Your objective. Start to finish, print the entries exactly, and carry none of the pictures over.

(Stored data entries)
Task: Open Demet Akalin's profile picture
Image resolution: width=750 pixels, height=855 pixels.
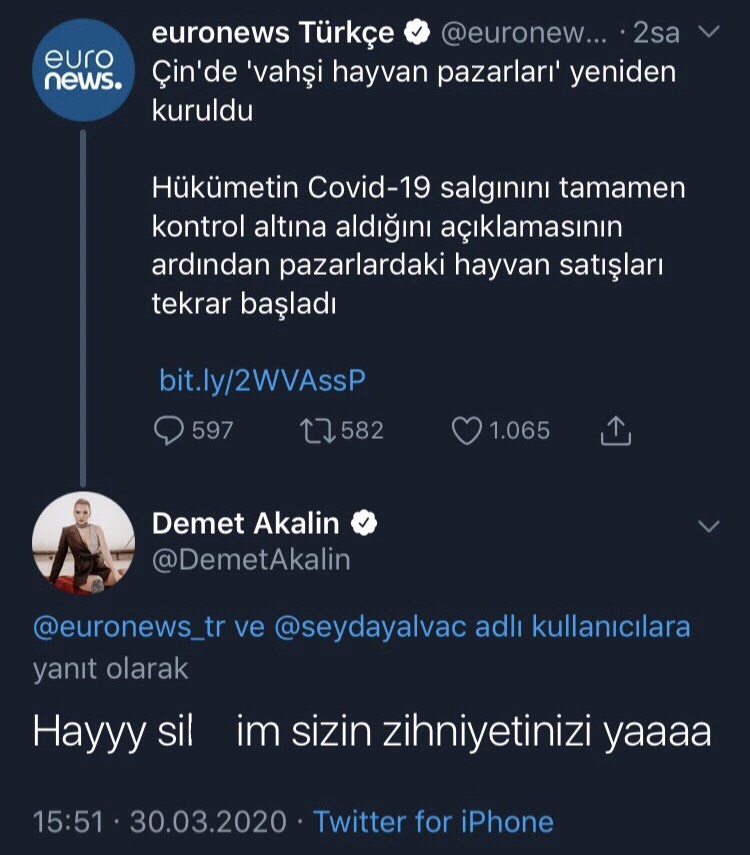Action: pyautogui.click(x=83, y=541)
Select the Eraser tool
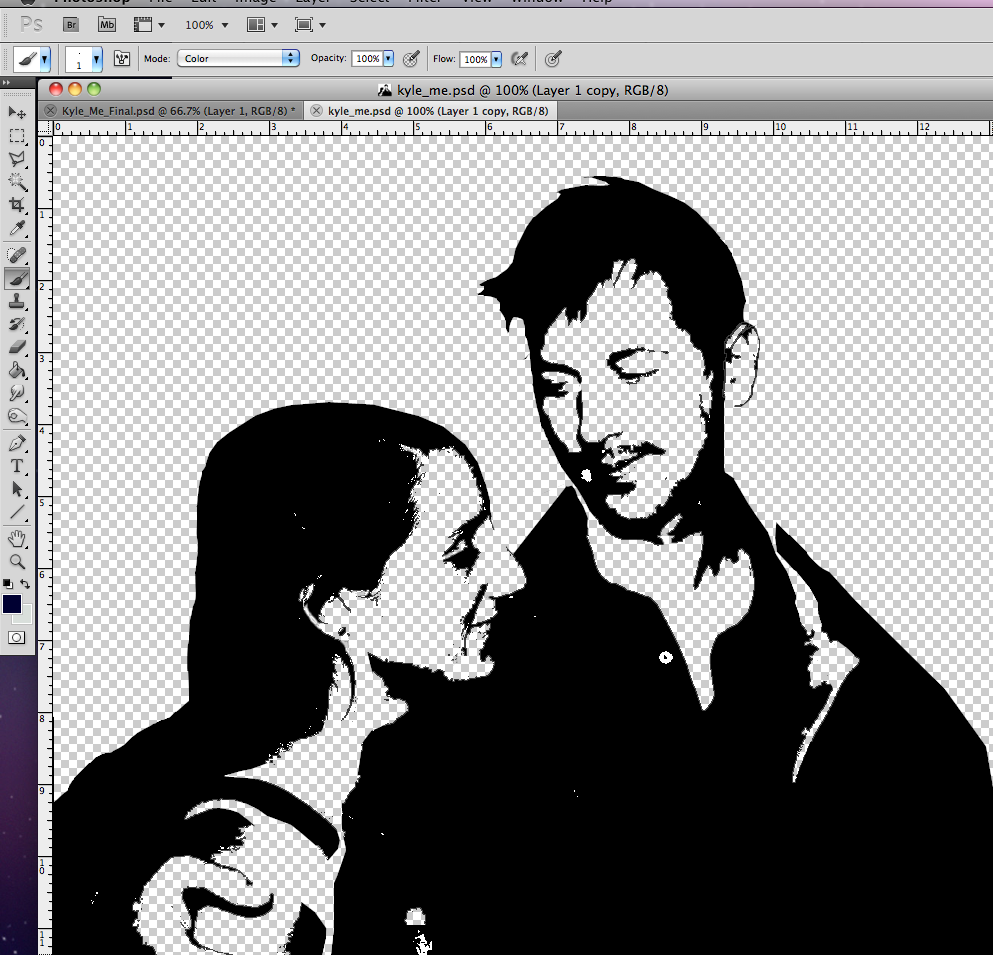Image resolution: width=993 pixels, height=955 pixels. pyautogui.click(x=17, y=347)
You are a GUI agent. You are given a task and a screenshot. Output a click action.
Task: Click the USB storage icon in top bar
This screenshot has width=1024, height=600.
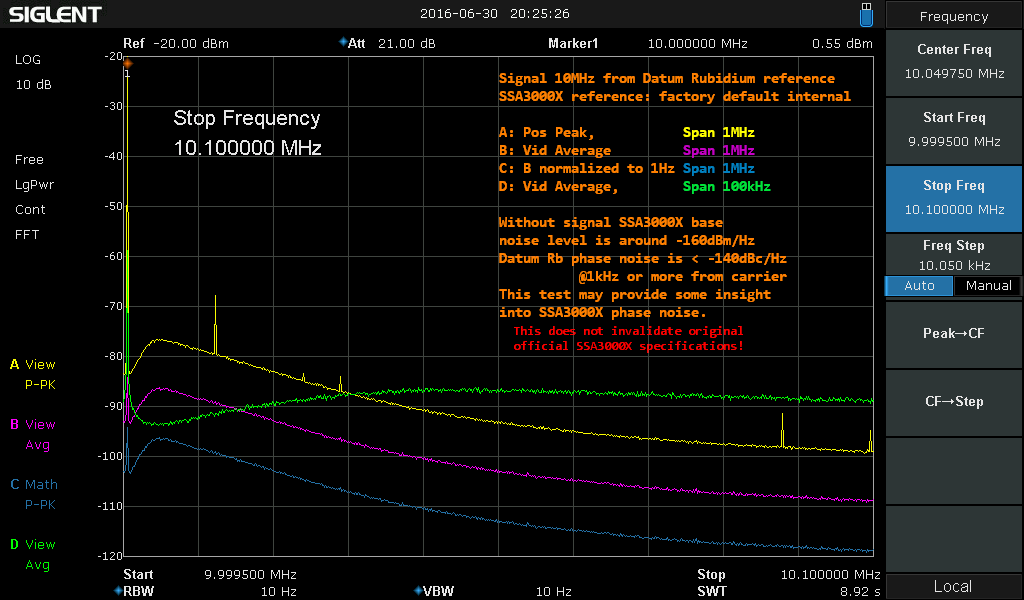[x=866, y=14]
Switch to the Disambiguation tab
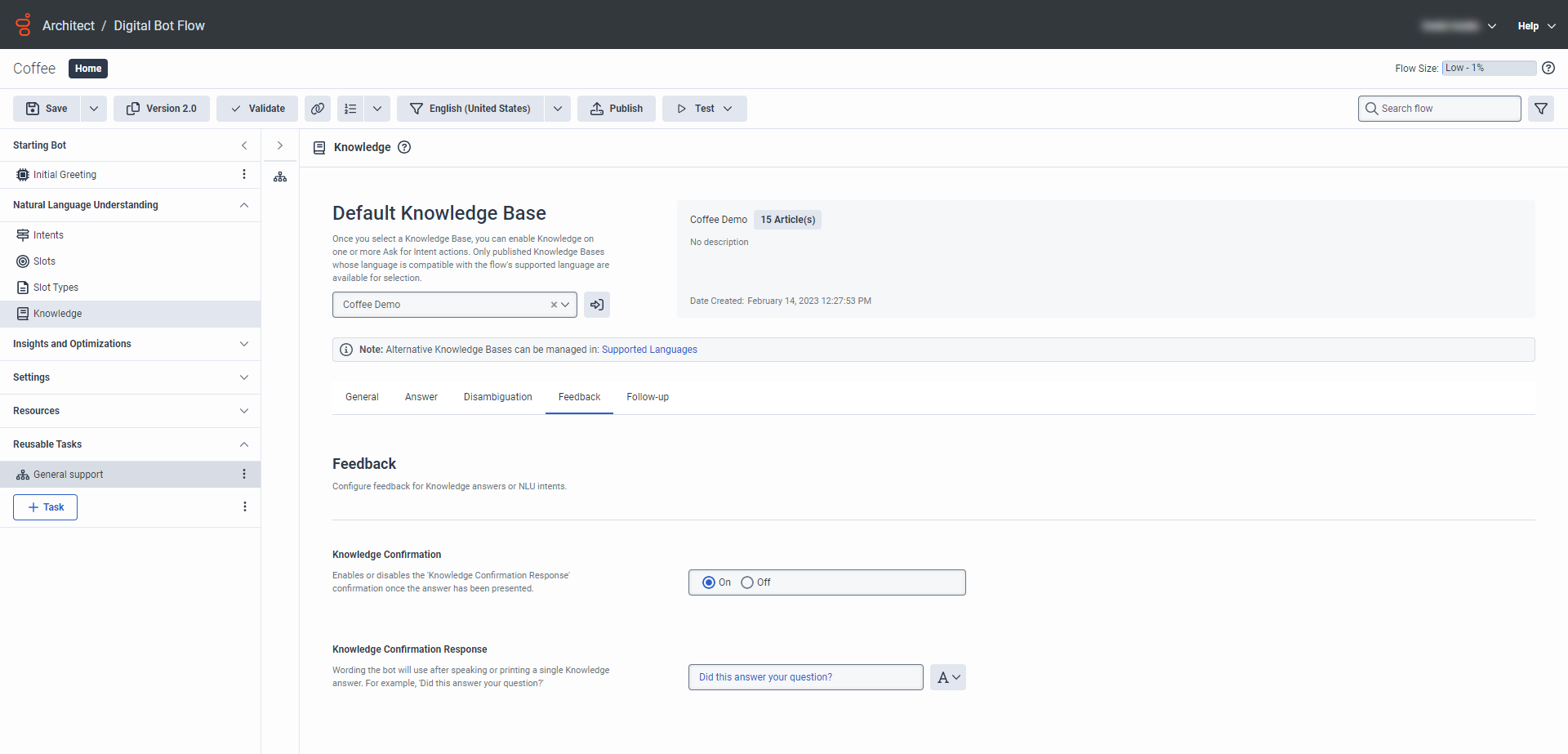The image size is (1568, 754). coord(497,397)
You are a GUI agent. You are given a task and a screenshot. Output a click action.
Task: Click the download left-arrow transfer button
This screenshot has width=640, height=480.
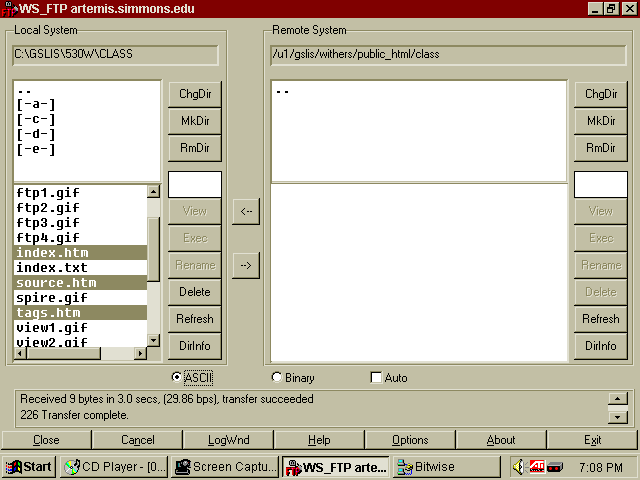click(x=246, y=211)
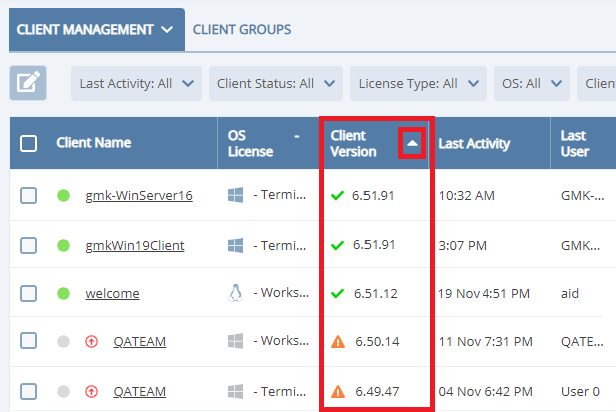This screenshot has height=412, width=616.
Task: Expand the Client Status filter dropdown
Action: point(274,84)
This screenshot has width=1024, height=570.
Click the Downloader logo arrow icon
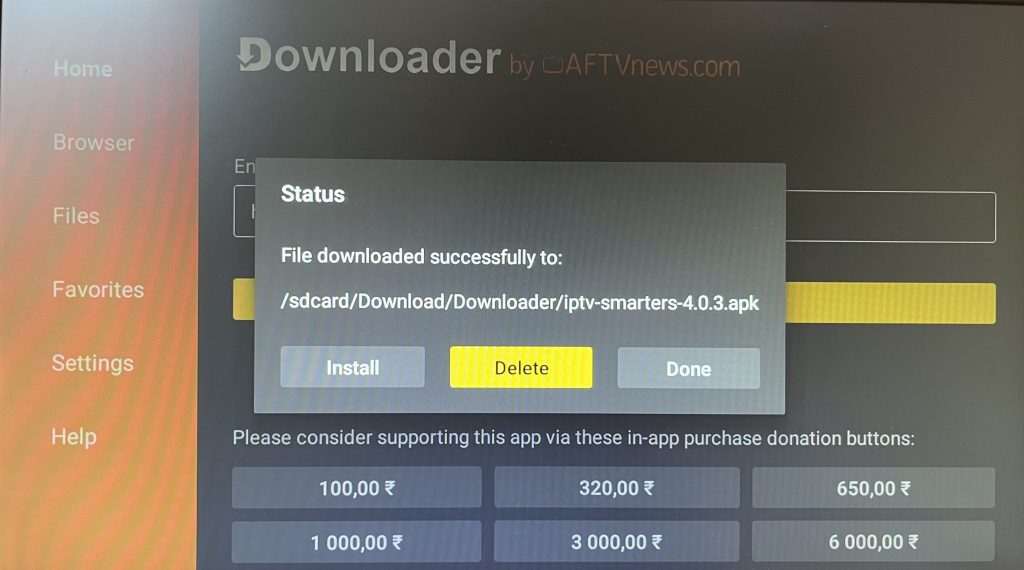254,54
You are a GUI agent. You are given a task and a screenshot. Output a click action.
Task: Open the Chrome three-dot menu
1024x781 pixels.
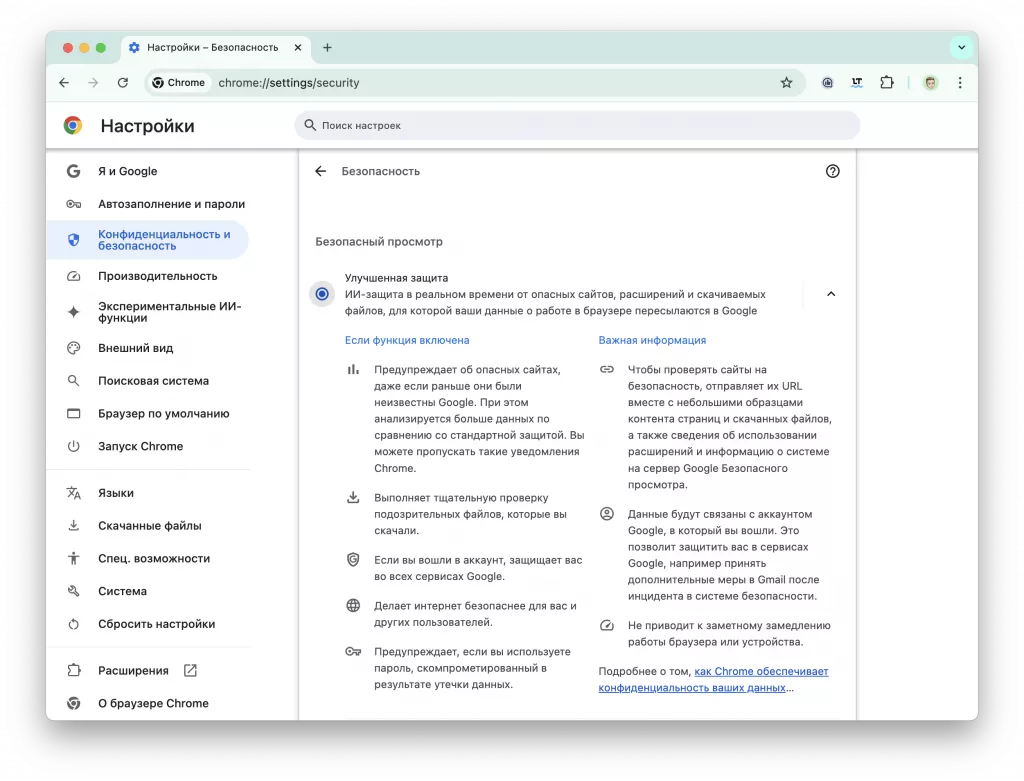(960, 83)
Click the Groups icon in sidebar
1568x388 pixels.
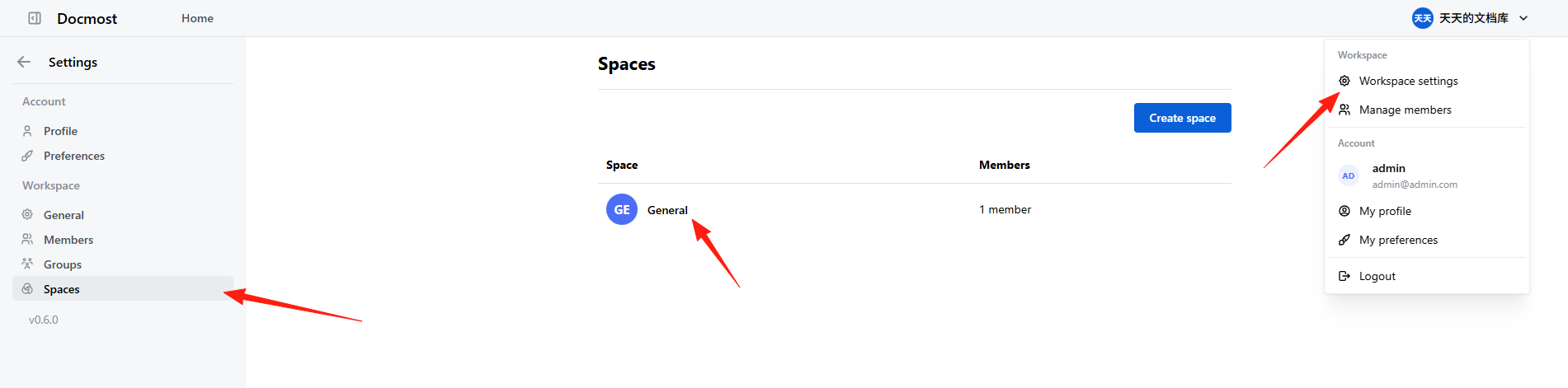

Result of this exercise.
Task: Open Demet Akalin's profile picture
Image resolution: width=750 pixels, height=855 pixels.
Action: pyautogui.click(x=83, y=541)
Select the Eraser tool
Image resolution: width=993 pixels, height=955 pixels. pyautogui.click(x=17, y=347)
You are a GUI agent. You are given a task and a screenshot. Output a click action.
Task: Click the USB storage icon in top bar
This screenshot has width=1024, height=600.
[x=866, y=14]
Switch to the Disambiguation tab
The image size is (1568, 754). coord(497,397)
You are a GUI agent. You are given a task and a screenshot. Output a click action.
Task: Click the download left-arrow transfer button
This screenshot has width=640, height=480.
click(x=246, y=211)
This screenshot has height=412, width=616.
Task: Expand the Client Status filter dropdown
Action: point(274,84)
This screenshot has width=1024, height=570.
Click the Downloader logo arrow icon
254,54
You are a GUI agent. You are given a task and a screenshot. Output a click action.
Task: Open the Chrome three-dot menu
1024x781 pixels.
(960, 83)
Click the Groups icon in sidebar
1568x388 pixels.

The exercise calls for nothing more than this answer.